Ah, the silence.
Today marks the first day since Friday that both kids have been in school, and I admit, I really needed them to go back. Even Justin was desperate to return, handing me his shoes yesterday morning and getting out his backpack (his school ended up with a delayed opening, and although my home district was closed and not busing that day I actually spent two and a half hours driving him for four hours of school, and it was worth it.) Despite trying to engage him in the house for three days straight ultimately he was bored, and the smile when his aide came to the car to get him was everything.
Dude loves school. And yes, I know how lucky I am.
Of course there are only so many movies we can see or games we can play (or food Momma can eat,) so by day four we were all a little stir crazy. In the winter there isn’t much to do with Justin other than take him out to a restaurant (which is a win-win for both of us, as my snow days mantra is simply “cook-clean-eat”). Unfortunately so much time off gives me time to perseverate, at which I am gifted (despite my attempts to remain in the present my abilities are relentless). I start to go down the post-21 road, unravelling the adult autism world puzzle that is still eight years away but which I know will seem to be here in about five minutes.
Okay, a slight exaggeration but I hear the teenaged years go fast.
The truth is I’m not really sure what I want for him. I have friends who have worked very hard to make sure their adult son is engaged in activities most of the day at his group home, and another one who has created a very positive “life of leisure” for her two adult autistic children in their home. All three individuals are thriving in their respective placements. And honestly, I just don’t know what’s right for Justin.
My big question is, when do you know?
Justin is predominantly non-verbal, but that doesn’t mean we don’t know what he likes and wants. He makes it very clear when he’s both pleased and displeased with something, and it’s apparent that he’s mostly pleased when he’s in our home, either organizing, playing on the computer, or rewinding the same segment of a video on his DVD player a million times. When he’s home it’s mostly leisure time for him except when he plays academic games with me on the computer, but since he’s in school a good portion of the year (his school has eight weeks of summer school which is a complete sanity saver) I feel he has a full and productive life, with work and play beautifully comingled.

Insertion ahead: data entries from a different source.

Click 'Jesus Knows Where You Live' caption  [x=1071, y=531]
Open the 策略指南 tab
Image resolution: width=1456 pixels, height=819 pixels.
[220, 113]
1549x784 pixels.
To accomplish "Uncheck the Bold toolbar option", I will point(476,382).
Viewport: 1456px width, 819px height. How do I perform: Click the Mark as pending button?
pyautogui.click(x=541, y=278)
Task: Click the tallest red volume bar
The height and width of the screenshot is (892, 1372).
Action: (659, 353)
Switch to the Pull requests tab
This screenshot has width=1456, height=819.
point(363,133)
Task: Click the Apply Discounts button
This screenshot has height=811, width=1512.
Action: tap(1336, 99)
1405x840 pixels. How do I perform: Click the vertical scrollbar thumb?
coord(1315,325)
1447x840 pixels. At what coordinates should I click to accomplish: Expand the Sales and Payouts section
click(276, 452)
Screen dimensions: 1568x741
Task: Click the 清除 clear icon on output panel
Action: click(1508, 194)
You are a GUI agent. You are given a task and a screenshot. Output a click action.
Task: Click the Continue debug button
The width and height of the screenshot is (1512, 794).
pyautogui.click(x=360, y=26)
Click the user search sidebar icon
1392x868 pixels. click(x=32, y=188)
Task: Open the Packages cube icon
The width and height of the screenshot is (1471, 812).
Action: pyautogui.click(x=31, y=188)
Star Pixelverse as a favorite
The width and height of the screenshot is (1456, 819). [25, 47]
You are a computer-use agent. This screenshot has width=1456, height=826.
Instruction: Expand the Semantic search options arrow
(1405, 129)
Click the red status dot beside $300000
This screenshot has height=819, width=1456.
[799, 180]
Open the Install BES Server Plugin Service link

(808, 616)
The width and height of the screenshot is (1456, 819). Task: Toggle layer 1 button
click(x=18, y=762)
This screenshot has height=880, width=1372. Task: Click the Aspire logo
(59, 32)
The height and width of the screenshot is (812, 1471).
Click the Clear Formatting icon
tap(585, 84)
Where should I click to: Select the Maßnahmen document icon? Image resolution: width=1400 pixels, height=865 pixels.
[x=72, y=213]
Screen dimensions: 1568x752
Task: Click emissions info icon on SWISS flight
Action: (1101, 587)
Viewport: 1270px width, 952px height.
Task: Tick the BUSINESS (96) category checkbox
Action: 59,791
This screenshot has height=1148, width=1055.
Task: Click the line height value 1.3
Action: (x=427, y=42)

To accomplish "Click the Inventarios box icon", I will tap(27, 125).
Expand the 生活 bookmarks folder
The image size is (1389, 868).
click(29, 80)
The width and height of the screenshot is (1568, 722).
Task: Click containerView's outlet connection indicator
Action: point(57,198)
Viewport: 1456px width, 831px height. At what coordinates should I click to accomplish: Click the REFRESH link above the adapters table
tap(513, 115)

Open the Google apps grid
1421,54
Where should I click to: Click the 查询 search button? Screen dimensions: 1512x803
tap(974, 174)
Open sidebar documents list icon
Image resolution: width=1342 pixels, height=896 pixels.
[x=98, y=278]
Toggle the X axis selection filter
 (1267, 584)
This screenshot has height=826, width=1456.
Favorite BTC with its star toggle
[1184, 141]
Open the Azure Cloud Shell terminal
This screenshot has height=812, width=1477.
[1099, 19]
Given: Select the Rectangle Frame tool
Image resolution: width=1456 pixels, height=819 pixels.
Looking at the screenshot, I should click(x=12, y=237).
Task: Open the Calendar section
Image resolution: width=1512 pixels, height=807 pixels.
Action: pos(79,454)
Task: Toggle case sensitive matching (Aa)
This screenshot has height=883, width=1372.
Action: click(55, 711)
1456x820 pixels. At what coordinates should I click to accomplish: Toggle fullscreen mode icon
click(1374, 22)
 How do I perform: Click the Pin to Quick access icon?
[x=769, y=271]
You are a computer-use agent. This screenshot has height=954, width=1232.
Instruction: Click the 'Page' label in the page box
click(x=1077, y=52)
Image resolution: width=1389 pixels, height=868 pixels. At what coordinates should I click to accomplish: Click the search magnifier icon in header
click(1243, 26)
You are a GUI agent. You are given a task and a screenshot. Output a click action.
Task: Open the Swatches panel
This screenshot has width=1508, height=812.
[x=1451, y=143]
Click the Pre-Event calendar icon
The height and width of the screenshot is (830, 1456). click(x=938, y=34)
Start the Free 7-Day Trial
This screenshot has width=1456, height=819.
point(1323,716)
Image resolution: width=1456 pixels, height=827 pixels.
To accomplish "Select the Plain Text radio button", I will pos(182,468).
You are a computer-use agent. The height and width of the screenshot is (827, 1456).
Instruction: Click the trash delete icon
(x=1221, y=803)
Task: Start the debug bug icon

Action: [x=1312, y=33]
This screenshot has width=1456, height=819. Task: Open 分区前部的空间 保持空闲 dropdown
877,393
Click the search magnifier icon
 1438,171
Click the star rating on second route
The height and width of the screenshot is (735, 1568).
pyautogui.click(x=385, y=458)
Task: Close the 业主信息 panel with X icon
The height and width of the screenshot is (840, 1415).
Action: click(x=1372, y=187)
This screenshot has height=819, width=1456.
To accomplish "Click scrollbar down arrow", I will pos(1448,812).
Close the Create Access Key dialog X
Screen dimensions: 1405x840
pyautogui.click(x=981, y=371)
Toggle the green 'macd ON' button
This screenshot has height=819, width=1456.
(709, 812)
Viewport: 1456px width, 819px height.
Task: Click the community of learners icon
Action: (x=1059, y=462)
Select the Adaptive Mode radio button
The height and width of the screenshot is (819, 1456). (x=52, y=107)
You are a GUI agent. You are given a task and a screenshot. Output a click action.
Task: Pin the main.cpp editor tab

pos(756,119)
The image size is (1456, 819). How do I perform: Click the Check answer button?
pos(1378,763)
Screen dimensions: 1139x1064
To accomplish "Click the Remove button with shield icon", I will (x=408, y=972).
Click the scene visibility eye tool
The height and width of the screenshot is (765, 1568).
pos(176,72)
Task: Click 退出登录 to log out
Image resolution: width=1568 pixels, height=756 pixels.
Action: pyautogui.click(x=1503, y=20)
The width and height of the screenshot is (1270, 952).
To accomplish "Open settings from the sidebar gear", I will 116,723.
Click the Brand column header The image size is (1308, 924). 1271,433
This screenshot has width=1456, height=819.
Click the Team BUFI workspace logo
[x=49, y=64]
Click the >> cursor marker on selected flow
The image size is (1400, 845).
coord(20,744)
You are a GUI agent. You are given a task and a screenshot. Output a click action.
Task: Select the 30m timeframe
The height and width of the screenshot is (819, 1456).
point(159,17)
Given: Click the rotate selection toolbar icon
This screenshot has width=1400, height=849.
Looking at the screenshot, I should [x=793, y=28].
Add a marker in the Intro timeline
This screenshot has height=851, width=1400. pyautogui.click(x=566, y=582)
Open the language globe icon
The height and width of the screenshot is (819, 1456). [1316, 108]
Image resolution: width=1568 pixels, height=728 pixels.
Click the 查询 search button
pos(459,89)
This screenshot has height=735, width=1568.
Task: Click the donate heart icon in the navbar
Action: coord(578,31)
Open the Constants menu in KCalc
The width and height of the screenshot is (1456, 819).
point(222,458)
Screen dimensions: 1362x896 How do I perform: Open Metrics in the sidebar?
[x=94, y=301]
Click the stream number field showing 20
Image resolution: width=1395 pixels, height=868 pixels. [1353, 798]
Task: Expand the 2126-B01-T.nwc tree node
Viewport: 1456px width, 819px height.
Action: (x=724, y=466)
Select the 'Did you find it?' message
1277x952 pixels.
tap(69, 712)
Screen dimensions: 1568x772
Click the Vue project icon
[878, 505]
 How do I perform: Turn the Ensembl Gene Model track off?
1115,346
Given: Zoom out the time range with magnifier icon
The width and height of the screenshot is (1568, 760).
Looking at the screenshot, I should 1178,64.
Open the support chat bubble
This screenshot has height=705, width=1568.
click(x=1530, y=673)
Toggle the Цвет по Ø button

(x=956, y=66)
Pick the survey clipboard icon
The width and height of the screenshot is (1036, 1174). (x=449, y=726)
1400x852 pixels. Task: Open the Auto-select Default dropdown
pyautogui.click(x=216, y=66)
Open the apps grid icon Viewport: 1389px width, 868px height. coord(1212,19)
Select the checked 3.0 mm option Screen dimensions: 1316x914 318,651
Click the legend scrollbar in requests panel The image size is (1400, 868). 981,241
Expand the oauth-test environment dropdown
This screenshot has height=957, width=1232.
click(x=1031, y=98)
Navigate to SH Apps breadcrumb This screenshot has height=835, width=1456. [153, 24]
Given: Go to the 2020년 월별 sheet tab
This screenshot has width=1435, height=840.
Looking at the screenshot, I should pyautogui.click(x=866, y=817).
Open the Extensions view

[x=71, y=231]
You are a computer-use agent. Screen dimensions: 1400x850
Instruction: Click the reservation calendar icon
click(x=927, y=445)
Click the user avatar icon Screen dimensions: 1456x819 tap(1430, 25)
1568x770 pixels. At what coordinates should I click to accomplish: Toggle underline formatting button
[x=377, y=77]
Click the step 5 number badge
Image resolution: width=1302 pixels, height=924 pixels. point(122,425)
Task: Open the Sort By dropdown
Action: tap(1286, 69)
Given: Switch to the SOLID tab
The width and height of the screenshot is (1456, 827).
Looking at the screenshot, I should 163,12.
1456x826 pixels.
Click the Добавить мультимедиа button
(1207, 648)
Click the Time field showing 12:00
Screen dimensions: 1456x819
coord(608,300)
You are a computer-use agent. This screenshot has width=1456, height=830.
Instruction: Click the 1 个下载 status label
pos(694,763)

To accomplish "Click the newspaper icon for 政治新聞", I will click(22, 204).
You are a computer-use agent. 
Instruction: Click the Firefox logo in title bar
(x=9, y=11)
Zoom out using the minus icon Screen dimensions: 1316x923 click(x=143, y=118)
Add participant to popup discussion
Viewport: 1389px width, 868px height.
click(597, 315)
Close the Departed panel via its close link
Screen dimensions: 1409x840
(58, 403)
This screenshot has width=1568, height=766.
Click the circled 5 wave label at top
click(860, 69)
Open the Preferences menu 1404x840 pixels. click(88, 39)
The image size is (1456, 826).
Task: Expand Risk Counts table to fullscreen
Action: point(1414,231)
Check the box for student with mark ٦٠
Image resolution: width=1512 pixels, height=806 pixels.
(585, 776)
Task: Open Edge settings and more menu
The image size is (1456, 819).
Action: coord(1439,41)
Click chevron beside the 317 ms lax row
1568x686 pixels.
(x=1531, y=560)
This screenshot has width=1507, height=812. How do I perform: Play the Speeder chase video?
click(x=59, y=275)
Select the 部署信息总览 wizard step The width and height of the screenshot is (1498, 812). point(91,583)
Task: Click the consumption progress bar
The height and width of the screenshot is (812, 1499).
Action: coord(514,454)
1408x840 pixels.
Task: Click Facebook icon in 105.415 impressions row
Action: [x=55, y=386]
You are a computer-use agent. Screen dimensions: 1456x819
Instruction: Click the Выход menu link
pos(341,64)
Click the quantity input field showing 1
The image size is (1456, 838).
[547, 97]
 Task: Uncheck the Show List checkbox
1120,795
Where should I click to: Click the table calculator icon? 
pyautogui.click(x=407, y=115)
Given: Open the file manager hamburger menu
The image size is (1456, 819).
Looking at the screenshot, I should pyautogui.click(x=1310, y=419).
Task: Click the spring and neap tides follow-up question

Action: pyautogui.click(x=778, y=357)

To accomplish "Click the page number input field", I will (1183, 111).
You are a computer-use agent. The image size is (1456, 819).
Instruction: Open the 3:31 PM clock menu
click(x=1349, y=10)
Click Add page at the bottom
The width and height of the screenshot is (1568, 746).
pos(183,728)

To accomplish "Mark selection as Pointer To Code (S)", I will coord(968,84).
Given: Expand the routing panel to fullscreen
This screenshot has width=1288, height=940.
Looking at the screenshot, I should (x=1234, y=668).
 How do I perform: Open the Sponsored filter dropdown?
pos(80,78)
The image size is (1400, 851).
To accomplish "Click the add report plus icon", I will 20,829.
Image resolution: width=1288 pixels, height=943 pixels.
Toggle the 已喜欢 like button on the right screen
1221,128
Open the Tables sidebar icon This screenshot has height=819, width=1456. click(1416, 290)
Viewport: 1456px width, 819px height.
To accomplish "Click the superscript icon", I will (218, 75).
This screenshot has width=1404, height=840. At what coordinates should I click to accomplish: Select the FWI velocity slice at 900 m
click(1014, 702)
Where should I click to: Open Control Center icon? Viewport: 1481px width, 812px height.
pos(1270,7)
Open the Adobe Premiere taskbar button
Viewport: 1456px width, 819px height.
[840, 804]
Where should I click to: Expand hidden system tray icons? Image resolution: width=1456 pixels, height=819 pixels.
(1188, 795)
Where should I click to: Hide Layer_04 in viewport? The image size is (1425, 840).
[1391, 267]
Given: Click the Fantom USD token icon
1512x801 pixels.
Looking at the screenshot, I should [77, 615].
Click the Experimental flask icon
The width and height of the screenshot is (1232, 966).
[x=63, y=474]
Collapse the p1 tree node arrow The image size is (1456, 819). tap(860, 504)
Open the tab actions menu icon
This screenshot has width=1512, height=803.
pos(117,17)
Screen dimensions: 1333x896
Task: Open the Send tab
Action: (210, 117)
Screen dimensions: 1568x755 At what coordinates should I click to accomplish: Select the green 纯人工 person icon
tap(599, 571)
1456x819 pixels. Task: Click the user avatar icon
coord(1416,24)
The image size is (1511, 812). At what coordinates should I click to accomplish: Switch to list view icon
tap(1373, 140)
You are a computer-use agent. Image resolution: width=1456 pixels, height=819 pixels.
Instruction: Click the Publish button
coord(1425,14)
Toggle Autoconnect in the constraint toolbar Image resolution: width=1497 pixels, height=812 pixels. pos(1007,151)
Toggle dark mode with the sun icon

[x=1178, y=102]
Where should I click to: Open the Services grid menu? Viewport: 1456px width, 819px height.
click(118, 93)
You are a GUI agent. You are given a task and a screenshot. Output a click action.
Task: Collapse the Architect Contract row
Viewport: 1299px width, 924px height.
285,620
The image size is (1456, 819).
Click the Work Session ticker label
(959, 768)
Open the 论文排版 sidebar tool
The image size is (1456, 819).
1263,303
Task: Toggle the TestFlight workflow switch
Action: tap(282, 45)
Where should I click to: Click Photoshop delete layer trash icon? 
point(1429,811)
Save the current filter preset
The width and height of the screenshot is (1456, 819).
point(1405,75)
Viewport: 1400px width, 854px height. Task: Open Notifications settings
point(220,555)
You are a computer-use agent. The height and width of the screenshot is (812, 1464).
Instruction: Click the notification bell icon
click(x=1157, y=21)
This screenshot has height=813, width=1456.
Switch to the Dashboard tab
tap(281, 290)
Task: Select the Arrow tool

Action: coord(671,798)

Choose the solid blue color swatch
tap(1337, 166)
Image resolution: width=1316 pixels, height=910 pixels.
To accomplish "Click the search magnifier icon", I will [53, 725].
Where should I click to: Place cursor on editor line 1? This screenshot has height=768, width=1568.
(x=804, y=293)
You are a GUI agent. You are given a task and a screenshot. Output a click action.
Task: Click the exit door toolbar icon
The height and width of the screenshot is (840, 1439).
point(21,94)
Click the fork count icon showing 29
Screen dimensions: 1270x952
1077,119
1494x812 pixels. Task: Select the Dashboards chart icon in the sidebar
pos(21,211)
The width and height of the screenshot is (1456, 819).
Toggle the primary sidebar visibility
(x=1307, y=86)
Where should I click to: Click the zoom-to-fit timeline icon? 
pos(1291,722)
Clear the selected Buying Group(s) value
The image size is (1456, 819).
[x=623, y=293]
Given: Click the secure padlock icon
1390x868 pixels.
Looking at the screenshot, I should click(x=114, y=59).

There’s a nice balance for my boy, one he really responds to, one which has made him a mostly happy kid.
And my challenge is how to create that balance, how to figure out what is the right balance down the adult road.
I know some of you who are reading this with adult autistic children are probably thinking I’m crazy to think I’ll actually have options, as the landscape for autistic adults isn’t particularly attractive at the moment. But I have to say I’m seeing some change, albeit slow change, and it gives me hope. I’m hopeful that my biggest problem will be to have to make choices for him- should he work, how often should he work, or should he just “be?”
I’m happy to say that in the twelve years since he’s been diagnosed there haven’t been too many times I haven’t known the right path for him, and with autism that’s pretty remarkable. Somehow with each fork in the road there was a little (often nagging) voice that told me what to do, and as I look back at our choices I have to say I have few regrets.
So as we start this transition process in a handful of years I’m just hoping that I’ll know what to do, that my little voice will guide me, that the options will be there and waiting for him.